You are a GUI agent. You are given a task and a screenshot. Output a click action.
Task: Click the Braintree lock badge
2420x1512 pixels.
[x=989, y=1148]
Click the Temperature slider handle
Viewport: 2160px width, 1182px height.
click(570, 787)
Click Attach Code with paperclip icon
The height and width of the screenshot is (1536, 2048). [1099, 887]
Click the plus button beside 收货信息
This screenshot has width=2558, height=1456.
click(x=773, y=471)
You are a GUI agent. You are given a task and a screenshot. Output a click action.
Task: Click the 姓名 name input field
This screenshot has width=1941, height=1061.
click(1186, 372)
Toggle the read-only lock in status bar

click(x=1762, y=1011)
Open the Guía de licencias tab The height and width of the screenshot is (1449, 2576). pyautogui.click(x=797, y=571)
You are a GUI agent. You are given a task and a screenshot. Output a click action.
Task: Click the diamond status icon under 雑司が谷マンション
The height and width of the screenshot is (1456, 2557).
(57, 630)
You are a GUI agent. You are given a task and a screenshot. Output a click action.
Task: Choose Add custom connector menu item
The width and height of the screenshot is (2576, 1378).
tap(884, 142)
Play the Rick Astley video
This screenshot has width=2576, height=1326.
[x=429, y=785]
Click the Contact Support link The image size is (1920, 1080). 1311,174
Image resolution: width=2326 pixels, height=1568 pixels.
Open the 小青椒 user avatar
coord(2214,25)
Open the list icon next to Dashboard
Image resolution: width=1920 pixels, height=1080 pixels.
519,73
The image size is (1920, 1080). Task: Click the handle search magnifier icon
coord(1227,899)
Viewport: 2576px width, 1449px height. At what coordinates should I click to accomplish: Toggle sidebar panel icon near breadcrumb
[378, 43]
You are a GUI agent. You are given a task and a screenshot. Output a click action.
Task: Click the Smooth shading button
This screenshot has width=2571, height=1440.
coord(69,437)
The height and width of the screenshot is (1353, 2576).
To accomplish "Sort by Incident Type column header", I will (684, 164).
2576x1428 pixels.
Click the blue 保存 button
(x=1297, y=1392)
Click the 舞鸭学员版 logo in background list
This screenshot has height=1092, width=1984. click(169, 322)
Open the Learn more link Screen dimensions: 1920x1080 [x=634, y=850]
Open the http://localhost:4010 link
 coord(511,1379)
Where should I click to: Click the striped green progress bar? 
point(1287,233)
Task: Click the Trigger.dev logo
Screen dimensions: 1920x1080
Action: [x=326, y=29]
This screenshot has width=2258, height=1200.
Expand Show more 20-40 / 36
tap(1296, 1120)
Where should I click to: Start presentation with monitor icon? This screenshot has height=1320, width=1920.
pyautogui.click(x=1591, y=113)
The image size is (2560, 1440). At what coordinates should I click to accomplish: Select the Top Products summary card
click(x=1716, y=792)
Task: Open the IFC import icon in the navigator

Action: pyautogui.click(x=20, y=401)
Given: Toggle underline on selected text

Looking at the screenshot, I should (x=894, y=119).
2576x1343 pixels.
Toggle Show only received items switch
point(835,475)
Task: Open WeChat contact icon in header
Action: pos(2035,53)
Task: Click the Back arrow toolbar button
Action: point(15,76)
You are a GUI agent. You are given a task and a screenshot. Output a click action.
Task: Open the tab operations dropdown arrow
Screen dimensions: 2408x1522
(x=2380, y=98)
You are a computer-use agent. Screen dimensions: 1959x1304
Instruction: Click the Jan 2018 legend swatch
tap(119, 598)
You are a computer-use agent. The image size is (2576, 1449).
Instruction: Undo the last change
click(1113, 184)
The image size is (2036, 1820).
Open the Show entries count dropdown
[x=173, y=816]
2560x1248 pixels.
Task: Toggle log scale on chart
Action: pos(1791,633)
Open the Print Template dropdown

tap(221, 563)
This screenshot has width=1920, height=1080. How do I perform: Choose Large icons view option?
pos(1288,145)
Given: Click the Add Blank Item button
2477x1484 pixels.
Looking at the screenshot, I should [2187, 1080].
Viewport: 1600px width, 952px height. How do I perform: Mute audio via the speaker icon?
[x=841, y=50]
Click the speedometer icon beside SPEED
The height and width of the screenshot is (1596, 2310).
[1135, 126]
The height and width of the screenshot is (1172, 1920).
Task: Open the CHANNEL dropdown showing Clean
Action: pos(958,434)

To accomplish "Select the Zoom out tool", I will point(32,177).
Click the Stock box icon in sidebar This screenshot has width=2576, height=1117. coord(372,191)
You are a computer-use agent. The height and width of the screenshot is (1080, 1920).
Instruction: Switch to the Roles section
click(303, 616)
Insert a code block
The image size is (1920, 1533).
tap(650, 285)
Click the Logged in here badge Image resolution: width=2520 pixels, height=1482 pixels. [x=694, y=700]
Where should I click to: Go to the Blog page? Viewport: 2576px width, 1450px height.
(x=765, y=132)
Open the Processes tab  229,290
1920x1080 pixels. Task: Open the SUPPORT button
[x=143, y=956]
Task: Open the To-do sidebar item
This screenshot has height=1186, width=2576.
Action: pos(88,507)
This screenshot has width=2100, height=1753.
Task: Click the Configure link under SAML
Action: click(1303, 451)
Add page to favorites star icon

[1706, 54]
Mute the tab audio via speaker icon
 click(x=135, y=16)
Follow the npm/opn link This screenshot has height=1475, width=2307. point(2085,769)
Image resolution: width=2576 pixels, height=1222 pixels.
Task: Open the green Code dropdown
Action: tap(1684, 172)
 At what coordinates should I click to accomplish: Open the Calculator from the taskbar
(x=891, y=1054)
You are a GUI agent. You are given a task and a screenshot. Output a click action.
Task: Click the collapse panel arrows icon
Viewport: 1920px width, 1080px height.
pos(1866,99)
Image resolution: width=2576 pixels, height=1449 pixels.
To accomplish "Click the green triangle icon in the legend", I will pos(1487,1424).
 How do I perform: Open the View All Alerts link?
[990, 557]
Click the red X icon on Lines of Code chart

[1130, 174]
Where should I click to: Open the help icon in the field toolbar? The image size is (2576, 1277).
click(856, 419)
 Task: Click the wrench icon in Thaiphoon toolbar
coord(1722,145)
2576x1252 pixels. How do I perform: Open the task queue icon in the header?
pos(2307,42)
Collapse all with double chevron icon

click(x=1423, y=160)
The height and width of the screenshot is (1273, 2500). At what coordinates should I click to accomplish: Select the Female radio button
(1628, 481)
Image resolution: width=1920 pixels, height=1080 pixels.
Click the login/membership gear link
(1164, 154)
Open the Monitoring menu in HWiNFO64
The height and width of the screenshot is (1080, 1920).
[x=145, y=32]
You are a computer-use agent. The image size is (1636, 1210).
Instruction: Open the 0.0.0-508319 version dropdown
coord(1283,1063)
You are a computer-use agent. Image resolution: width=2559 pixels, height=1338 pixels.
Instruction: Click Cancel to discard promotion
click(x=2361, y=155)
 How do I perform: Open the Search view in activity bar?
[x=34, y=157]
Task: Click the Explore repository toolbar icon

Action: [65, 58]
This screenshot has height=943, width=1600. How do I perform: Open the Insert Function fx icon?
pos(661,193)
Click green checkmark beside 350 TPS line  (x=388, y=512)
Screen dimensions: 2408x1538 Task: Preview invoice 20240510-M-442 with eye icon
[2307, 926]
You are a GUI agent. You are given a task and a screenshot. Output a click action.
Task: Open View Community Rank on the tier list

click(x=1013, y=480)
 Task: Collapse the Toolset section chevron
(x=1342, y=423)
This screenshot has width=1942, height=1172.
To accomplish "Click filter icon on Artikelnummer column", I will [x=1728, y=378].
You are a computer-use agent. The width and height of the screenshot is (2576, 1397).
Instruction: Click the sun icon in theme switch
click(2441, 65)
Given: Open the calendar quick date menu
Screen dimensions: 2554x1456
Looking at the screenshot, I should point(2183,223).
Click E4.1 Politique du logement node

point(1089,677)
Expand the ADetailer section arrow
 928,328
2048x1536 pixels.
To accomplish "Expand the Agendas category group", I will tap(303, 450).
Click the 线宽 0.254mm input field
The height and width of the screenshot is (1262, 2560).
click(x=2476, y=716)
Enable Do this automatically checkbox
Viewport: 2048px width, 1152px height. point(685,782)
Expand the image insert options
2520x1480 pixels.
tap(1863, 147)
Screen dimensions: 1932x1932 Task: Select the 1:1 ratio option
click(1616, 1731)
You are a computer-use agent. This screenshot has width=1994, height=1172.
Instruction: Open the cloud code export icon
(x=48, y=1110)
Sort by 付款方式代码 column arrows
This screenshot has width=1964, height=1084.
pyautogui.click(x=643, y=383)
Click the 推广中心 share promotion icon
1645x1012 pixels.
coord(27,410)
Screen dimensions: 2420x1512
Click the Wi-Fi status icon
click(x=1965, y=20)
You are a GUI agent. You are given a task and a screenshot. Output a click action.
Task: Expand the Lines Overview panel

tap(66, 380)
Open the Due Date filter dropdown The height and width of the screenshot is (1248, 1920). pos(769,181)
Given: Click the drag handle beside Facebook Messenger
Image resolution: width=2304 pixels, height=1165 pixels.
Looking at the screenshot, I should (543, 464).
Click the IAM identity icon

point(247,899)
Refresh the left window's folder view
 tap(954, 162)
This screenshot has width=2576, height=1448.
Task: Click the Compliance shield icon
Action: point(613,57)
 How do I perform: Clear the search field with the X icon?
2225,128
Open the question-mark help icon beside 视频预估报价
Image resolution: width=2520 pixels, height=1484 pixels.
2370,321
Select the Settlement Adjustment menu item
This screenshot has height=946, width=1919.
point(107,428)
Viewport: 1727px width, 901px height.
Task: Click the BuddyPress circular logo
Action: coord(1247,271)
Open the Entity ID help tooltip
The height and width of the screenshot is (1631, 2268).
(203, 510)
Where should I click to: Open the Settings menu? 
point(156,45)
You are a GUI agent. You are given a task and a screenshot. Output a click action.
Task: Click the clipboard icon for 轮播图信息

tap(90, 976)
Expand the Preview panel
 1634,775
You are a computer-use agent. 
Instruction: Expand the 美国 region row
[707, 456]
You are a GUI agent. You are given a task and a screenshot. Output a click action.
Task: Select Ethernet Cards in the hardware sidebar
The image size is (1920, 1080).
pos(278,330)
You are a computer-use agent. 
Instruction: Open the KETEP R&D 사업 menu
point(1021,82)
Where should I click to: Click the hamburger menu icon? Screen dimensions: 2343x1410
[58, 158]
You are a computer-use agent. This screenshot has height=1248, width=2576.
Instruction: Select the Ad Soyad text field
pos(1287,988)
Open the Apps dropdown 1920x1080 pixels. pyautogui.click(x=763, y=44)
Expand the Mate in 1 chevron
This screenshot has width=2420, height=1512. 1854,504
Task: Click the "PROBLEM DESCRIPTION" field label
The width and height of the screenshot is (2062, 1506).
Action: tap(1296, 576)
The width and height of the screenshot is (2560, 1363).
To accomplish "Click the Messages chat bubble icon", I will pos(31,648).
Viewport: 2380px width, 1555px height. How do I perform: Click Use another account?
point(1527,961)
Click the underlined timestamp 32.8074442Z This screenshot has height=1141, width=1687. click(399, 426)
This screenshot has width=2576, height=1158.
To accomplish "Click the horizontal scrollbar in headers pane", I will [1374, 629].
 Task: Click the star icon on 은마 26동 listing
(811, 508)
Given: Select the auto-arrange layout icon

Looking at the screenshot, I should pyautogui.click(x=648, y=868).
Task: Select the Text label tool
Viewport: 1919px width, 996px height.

BRIEF:
Show each line of the material where the word "label" occurs.

TASK ANSWER:
Task: Click the "PROBLEM DESCRIPTION" field label
Task: Select the Text label tool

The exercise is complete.